[Task prompt]
Repeat, please, exactly the lines from the one that has "is (532, 959)." through the end of the records below, with pictures dropped.
--- START ---
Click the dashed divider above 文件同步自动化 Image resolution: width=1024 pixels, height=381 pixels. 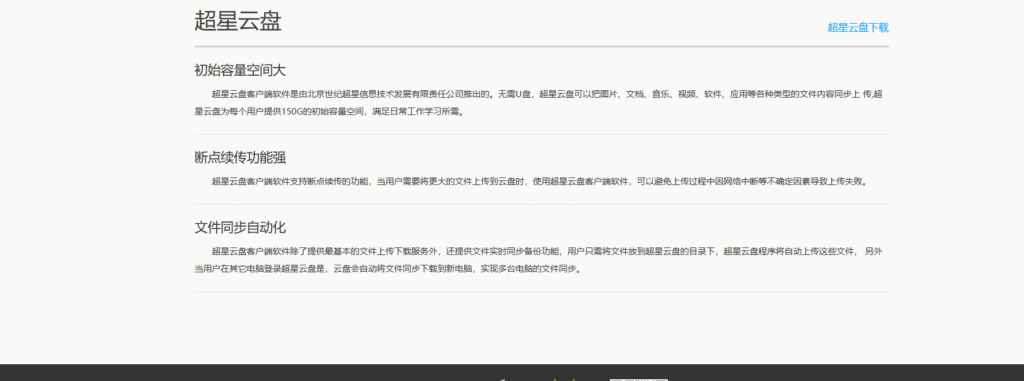541,205
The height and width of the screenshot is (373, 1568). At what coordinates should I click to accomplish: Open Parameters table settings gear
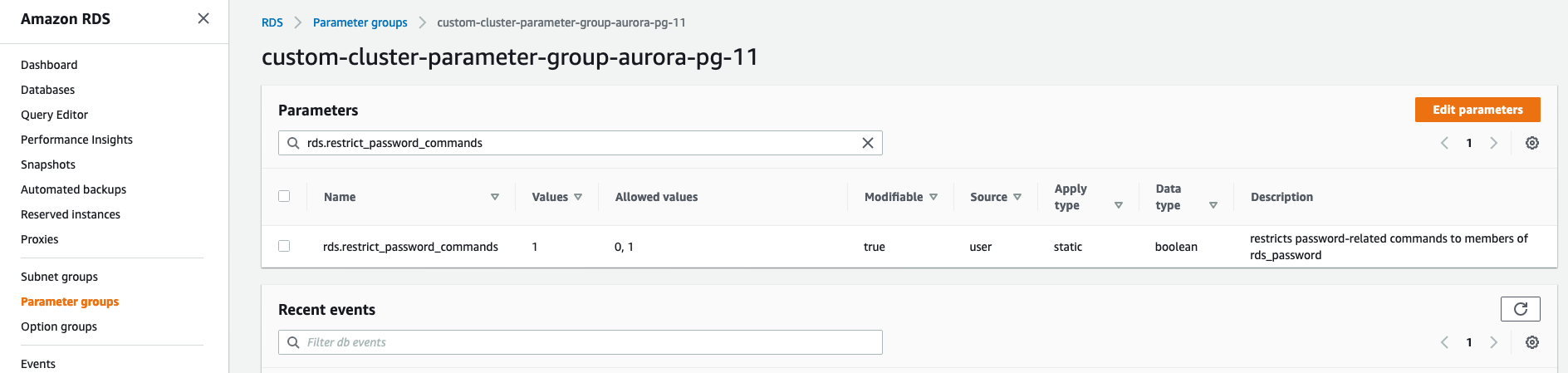coord(1532,143)
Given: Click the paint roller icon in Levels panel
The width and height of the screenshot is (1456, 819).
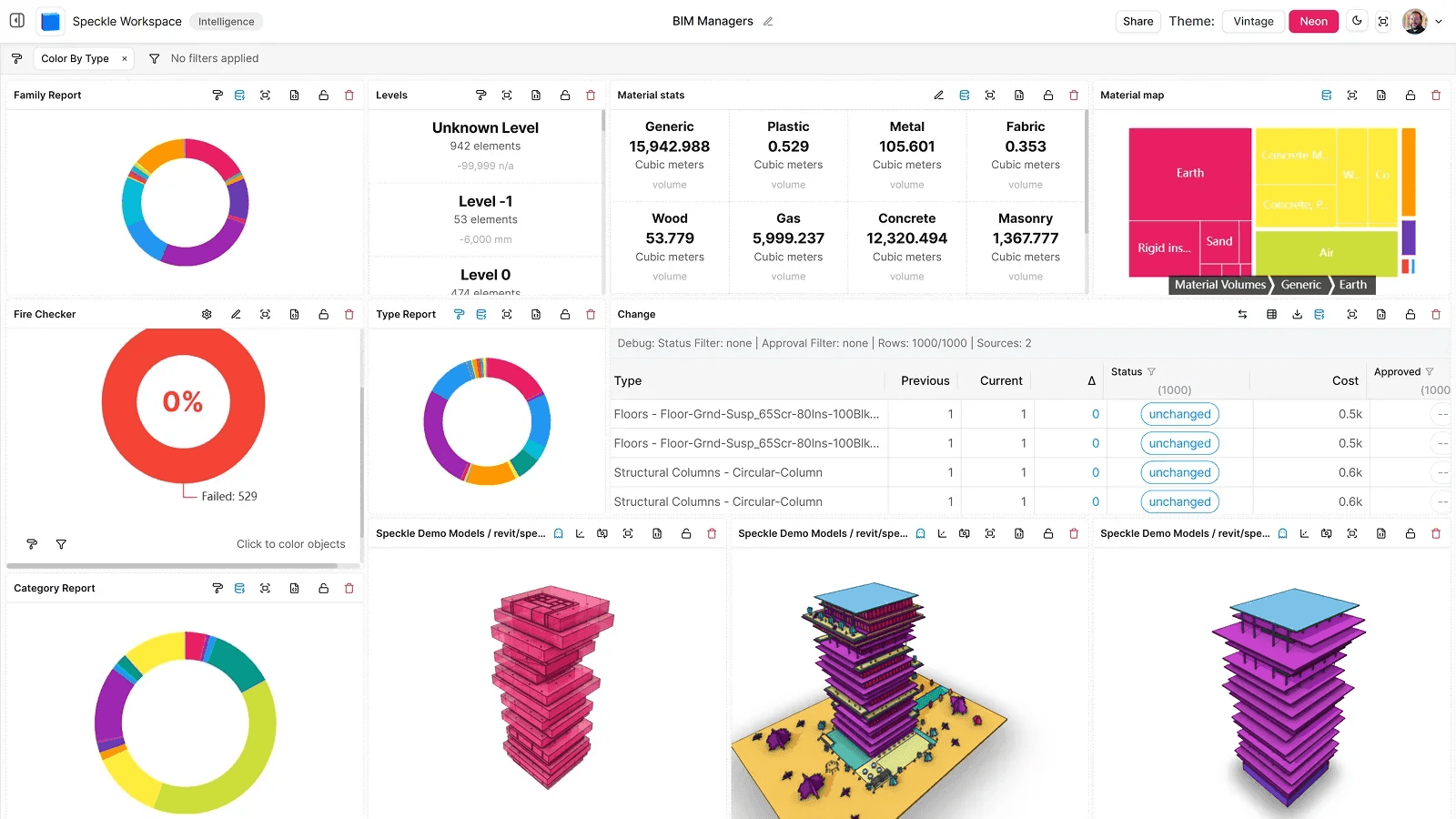Looking at the screenshot, I should click(x=480, y=96).
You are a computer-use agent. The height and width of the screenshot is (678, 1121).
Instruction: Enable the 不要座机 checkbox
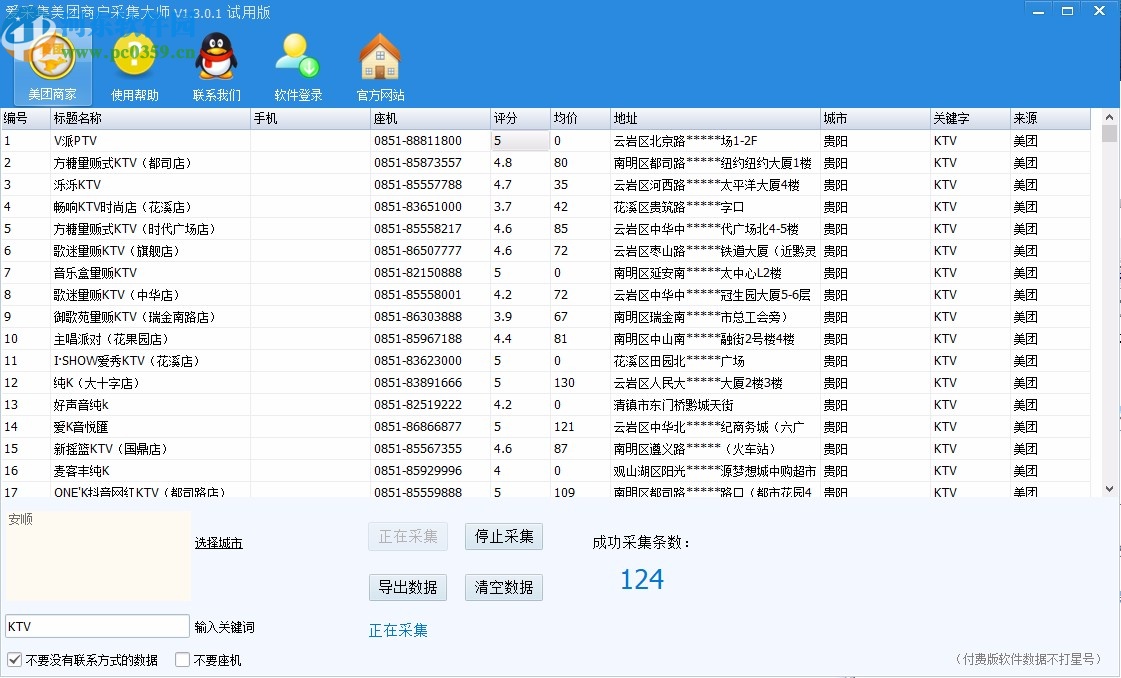182,660
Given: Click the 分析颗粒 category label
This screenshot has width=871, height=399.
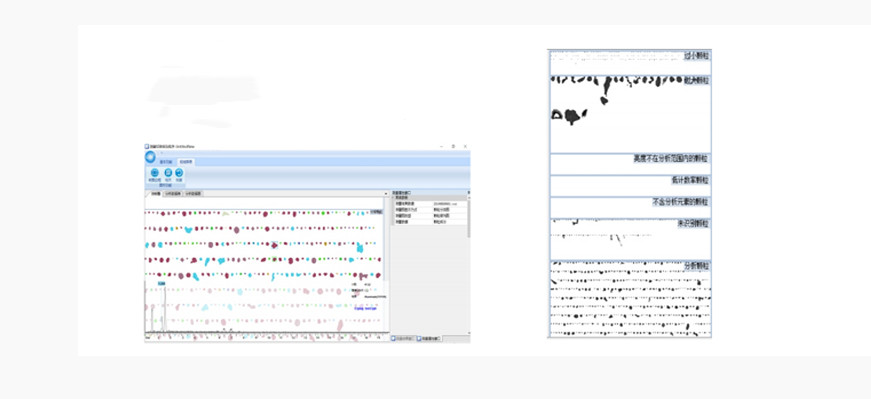Looking at the screenshot, I should [x=697, y=266].
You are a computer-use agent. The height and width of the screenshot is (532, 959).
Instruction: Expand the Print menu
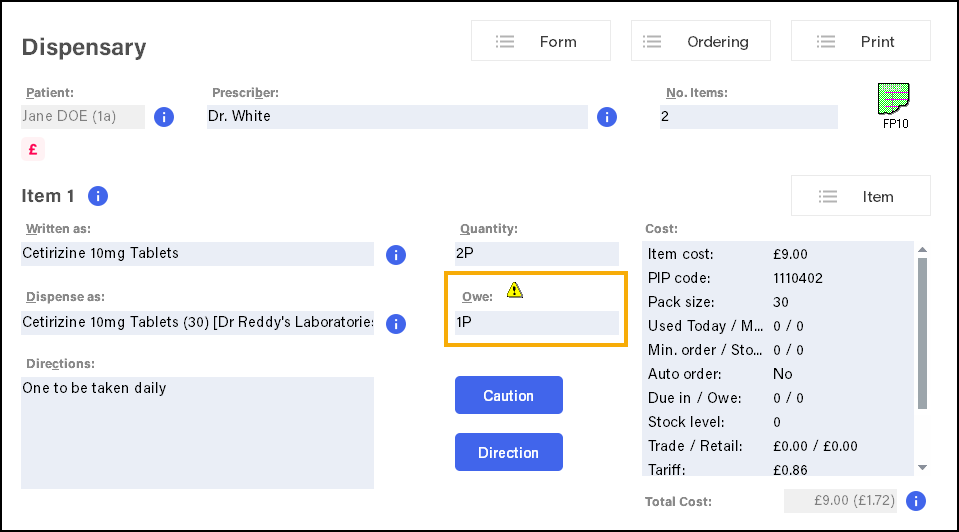tap(860, 42)
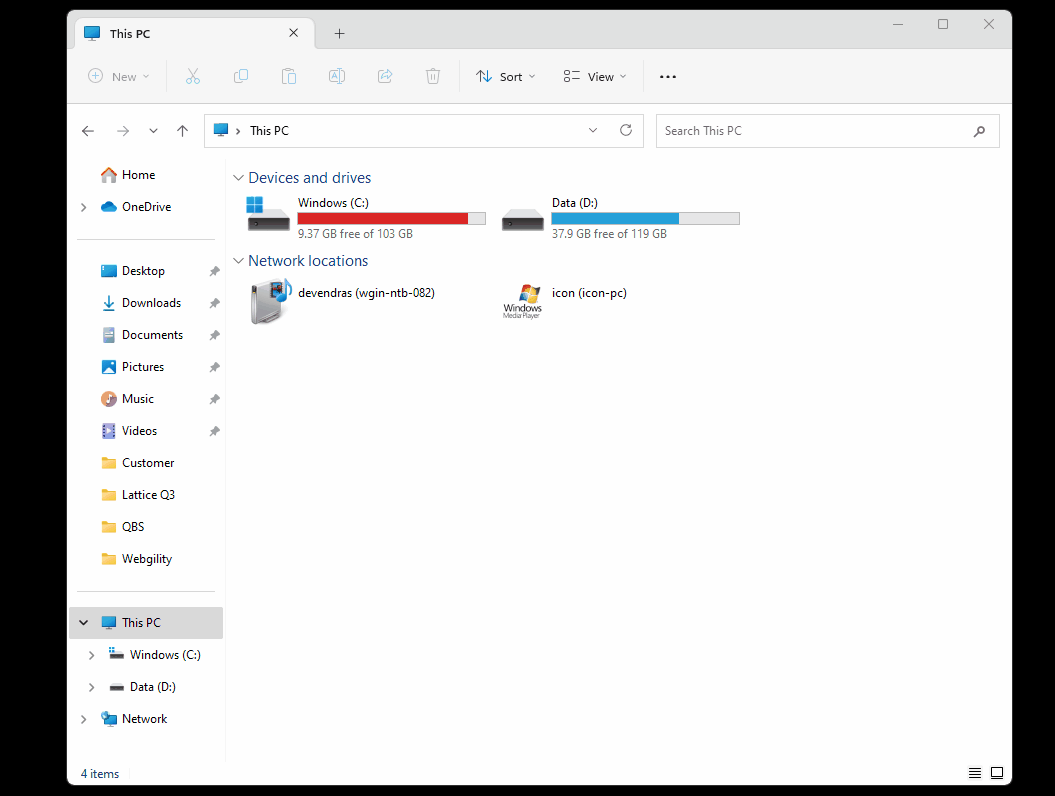Viewport: 1055px width, 796px height.
Task: Expand the OneDrive tree node
Action: click(83, 207)
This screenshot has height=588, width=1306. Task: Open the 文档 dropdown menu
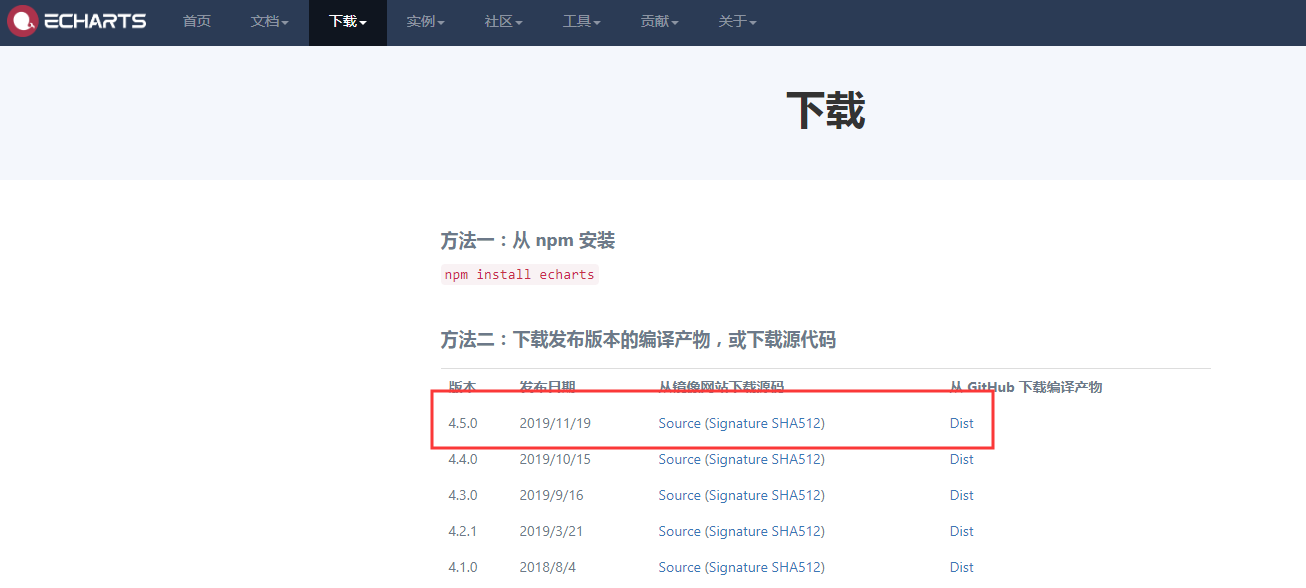[x=268, y=22]
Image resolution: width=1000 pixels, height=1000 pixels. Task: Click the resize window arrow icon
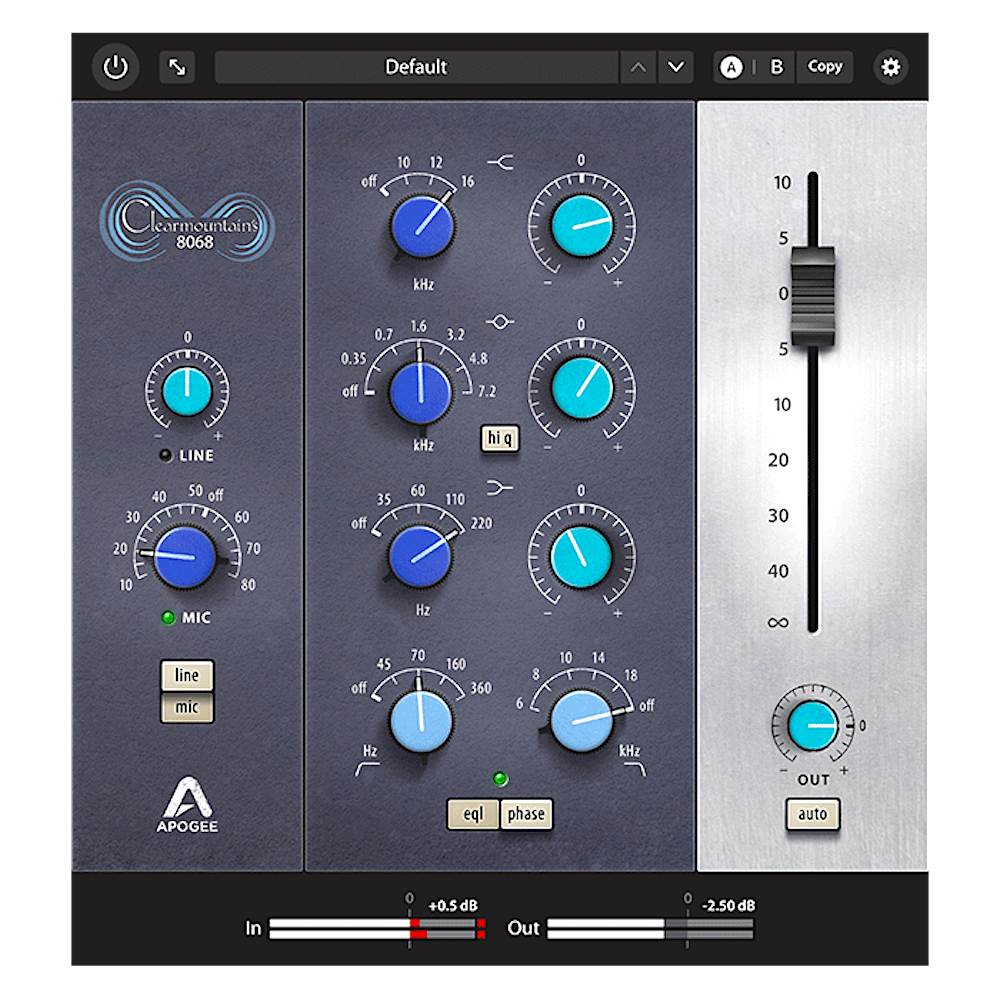click(177, 67)
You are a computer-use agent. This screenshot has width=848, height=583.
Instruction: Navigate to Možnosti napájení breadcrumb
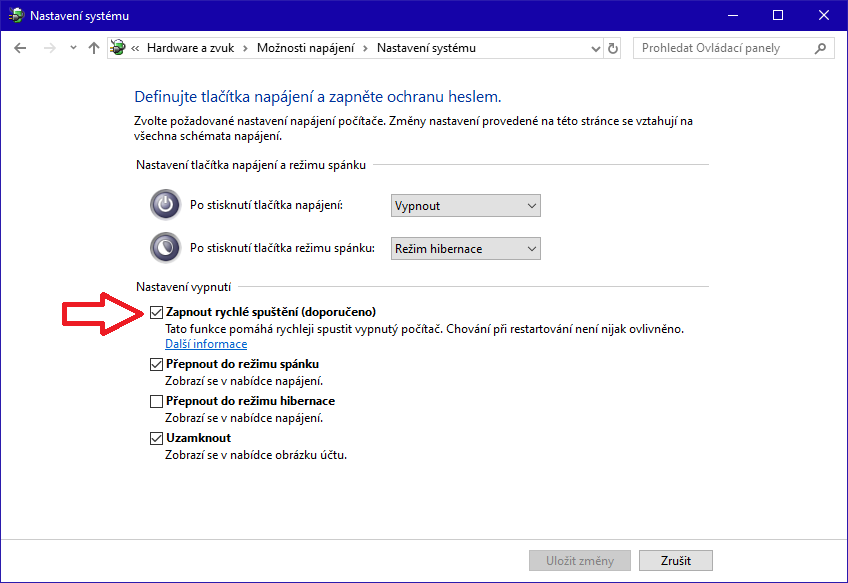(309, 48)
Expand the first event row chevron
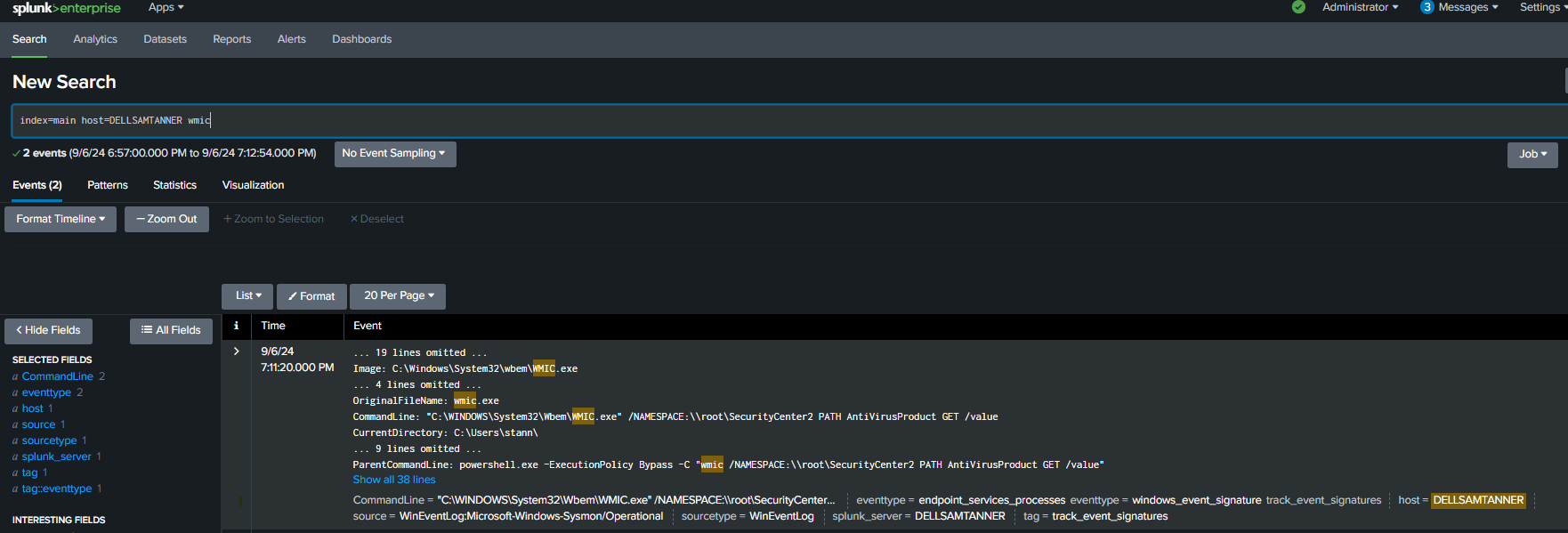 pos(237,351)
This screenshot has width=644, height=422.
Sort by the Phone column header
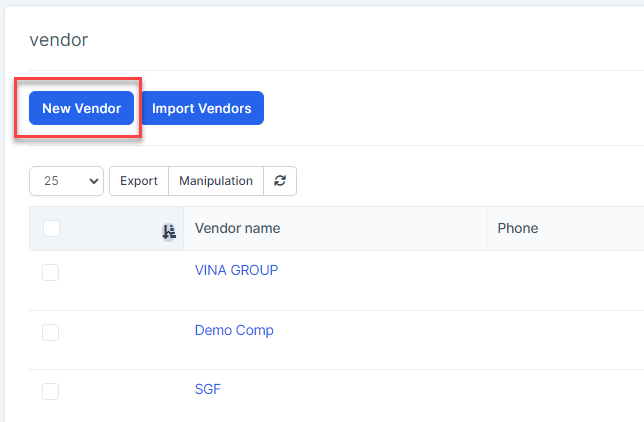[x=518, y=229]
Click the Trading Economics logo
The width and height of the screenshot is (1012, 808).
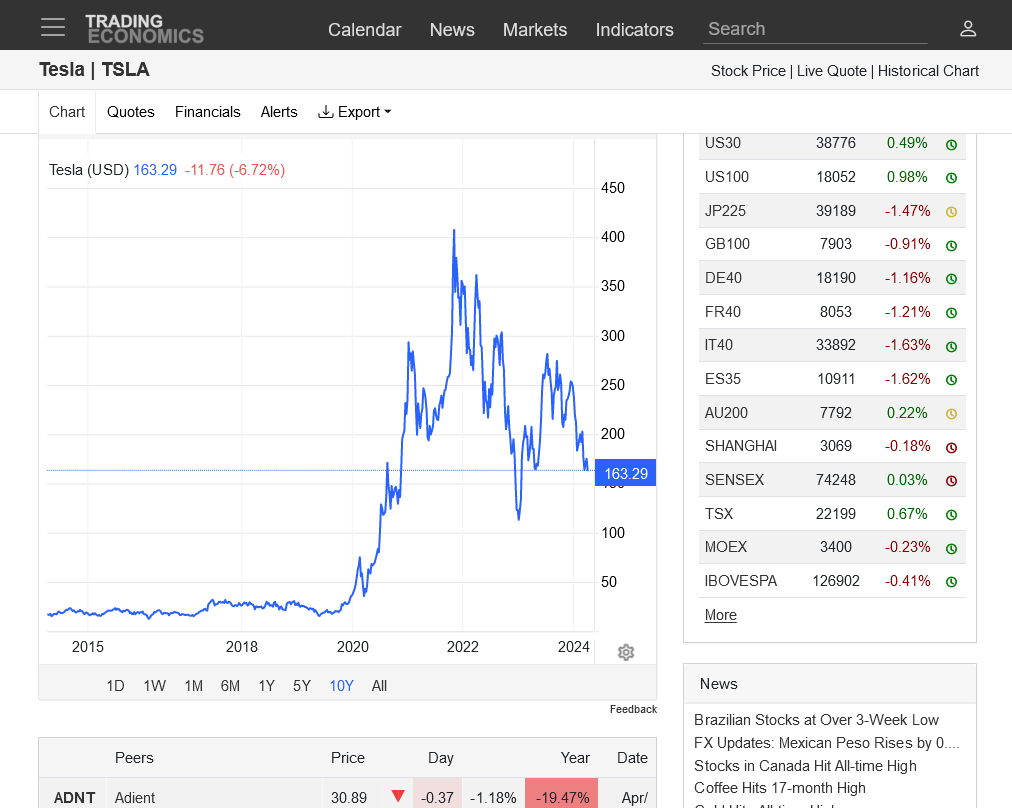[x=144, y=28]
--- END ---
[Solution to the exercise]
You are a computer-use agent. The height and width of the screenshot is (532, 959).
Instruction: Expand the Print menu
tap(860, 42)
Viewport: 1055px width, 796px height.
Task: Expand the OneDrive tree node
Action: click(83, 207)
This screenshot has height=588, width=1306. Task: Open the 文档 dropdown menu
[x=268, y=22]
Image resolution: width=1000 pixels, height=1000 pixels. Task: Click the resize window arrow icon
click(177, 67)
You are a computer-use agent. This screenshot has width=848, height=583.
Instruction: Navigate to Možnosti napájení breadcrumb
(309, 48)
Expand the first event row chevron
 pos(237,351)
This screenshot has width=644, height=422.
Sort by the Phone column header
[x=518, y=229]
Click the Trading Economics logo
The width and height of the screenshot is (1012, 808).
[x=144, y=28]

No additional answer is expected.